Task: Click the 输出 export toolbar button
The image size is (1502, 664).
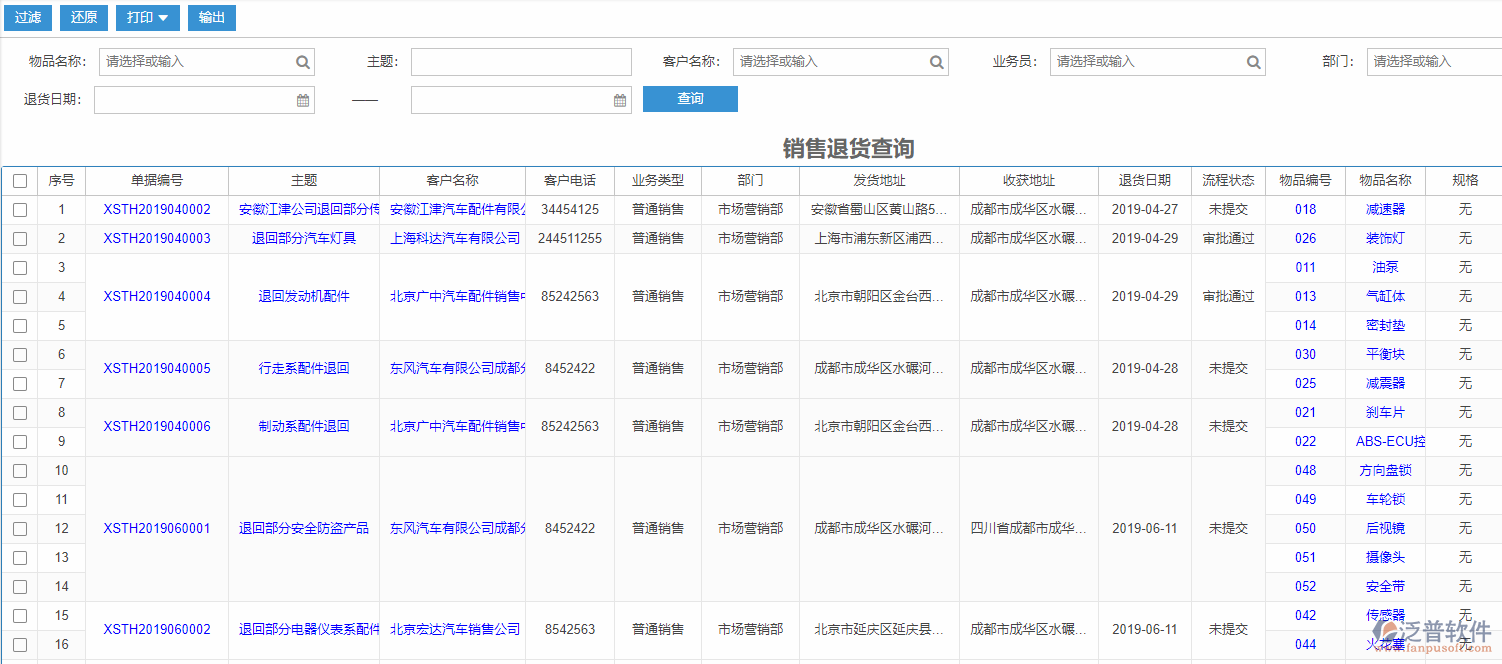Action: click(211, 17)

---

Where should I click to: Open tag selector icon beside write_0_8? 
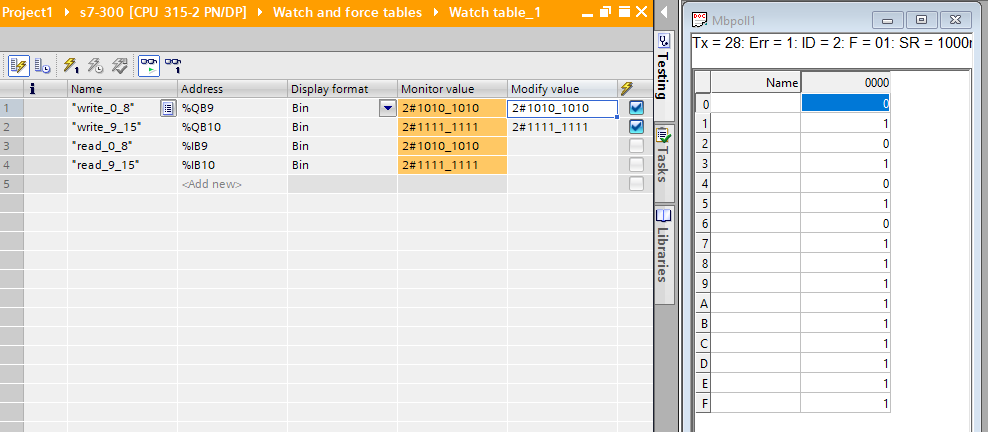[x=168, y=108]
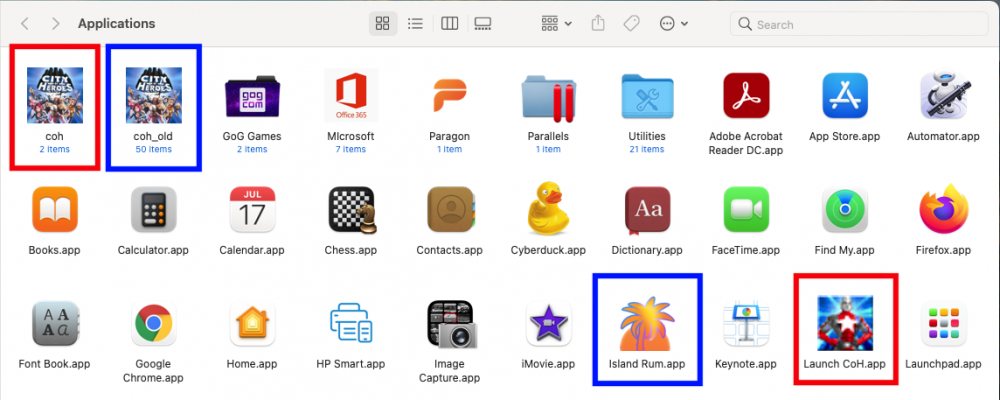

* * *

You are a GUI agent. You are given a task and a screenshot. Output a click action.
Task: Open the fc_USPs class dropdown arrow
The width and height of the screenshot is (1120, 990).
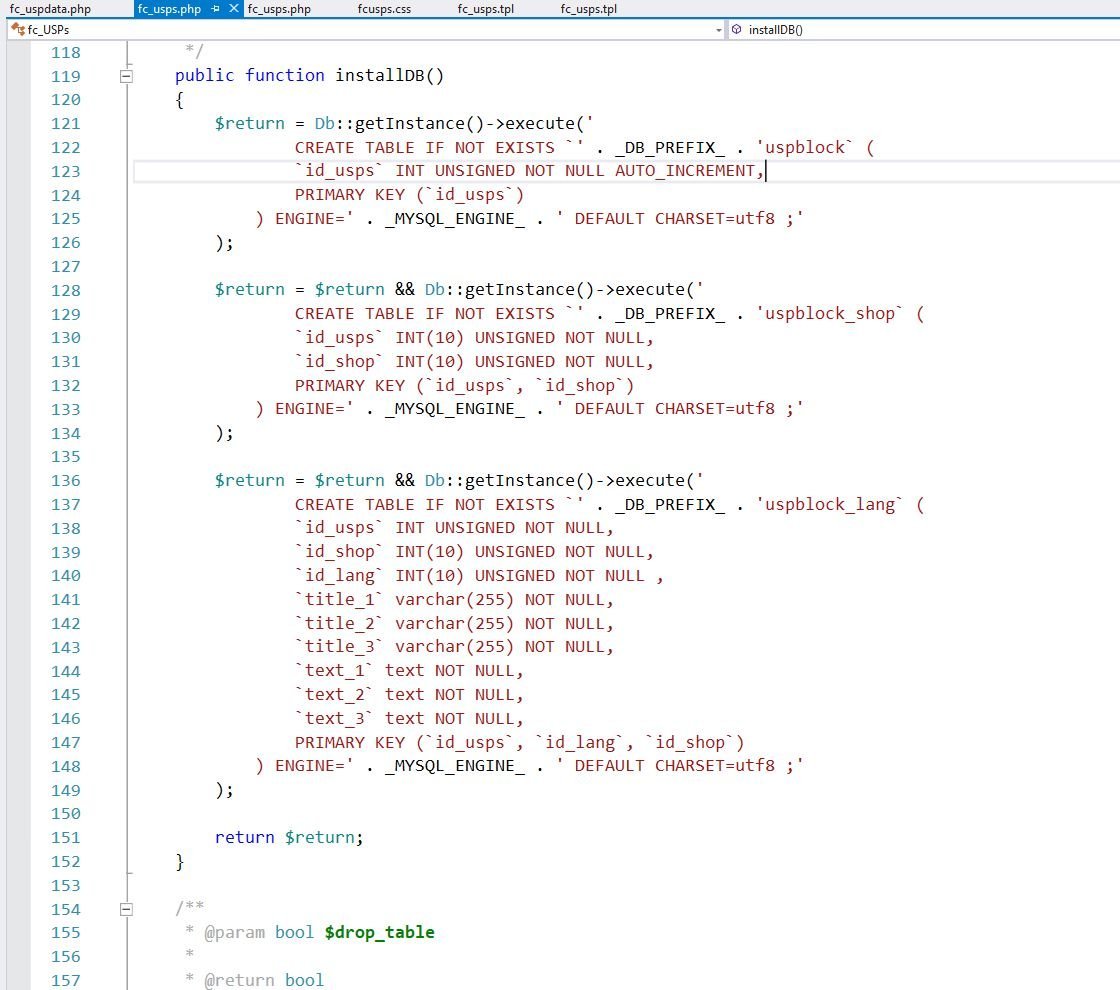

ASSIGNED TASK: Above are the records; from them, give again exactly the lines from the one containing "You are a GUI" through the one containing "The width and", both included.

TASK ANSWER:
You are a GUI agent. You are given a task and a screenshot. Output a click action.
Task: Open the fc_USPs class dropdown arrow
The width and height of the screenshot is (1120, 990).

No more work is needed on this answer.